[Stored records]
•••••

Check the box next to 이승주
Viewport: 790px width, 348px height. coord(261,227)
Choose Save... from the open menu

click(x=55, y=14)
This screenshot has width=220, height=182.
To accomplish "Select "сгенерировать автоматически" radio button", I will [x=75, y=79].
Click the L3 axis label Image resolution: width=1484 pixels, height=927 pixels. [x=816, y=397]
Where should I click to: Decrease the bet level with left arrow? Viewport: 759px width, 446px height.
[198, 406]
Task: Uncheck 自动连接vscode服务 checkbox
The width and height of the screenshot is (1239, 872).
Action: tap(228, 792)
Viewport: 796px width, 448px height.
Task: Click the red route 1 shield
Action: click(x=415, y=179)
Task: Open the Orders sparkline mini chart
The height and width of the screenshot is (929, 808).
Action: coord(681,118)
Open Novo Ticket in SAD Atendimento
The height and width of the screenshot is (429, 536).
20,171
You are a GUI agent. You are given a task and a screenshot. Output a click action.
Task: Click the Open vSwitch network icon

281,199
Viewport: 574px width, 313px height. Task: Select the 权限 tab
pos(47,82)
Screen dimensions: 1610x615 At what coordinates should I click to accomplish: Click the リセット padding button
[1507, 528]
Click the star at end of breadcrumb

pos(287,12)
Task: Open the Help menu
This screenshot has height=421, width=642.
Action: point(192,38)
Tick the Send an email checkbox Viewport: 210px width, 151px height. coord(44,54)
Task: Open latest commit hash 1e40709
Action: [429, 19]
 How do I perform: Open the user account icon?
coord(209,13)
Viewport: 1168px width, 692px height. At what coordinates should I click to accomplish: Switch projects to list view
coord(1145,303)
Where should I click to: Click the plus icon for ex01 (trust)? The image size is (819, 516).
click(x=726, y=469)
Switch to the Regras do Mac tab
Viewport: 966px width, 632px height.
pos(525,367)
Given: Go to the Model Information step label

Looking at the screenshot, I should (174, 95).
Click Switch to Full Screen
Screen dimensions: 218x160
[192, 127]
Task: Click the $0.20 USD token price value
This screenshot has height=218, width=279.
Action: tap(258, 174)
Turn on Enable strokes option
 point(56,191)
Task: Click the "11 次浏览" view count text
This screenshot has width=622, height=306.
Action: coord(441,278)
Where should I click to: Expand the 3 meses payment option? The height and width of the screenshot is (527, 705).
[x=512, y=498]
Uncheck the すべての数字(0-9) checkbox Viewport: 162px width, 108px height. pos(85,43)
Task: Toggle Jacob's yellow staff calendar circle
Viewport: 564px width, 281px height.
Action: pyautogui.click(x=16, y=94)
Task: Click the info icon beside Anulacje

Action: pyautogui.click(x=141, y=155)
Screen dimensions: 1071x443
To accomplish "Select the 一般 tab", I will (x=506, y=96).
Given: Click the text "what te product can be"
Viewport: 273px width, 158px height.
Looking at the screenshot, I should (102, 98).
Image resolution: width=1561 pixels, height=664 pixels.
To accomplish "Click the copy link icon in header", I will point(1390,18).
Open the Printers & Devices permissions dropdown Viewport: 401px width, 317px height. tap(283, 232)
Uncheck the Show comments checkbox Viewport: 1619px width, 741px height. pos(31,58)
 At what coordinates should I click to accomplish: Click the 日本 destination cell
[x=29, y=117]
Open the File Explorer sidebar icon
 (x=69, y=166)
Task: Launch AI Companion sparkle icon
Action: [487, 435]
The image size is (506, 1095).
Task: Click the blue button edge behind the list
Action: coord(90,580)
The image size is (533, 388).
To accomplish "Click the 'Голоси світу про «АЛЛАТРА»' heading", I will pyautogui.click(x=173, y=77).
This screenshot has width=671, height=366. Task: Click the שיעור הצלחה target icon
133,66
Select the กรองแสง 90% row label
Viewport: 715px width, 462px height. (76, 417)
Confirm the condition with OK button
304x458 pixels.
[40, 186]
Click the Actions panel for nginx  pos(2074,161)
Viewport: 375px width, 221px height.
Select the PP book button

•••••

What is needed. Please output the exact lines of the records above, beginning with the first and stopping after the line that holds "This screenshot has width=220, height=182.", and nothing else.

Result of this exercise.
Check the box next to 이승주
Viewport: 790px width, 348px height. coord(261,227)
Choose Save... from the open menu

click(x=55, y=14)
This screenshot has width=220, height=182.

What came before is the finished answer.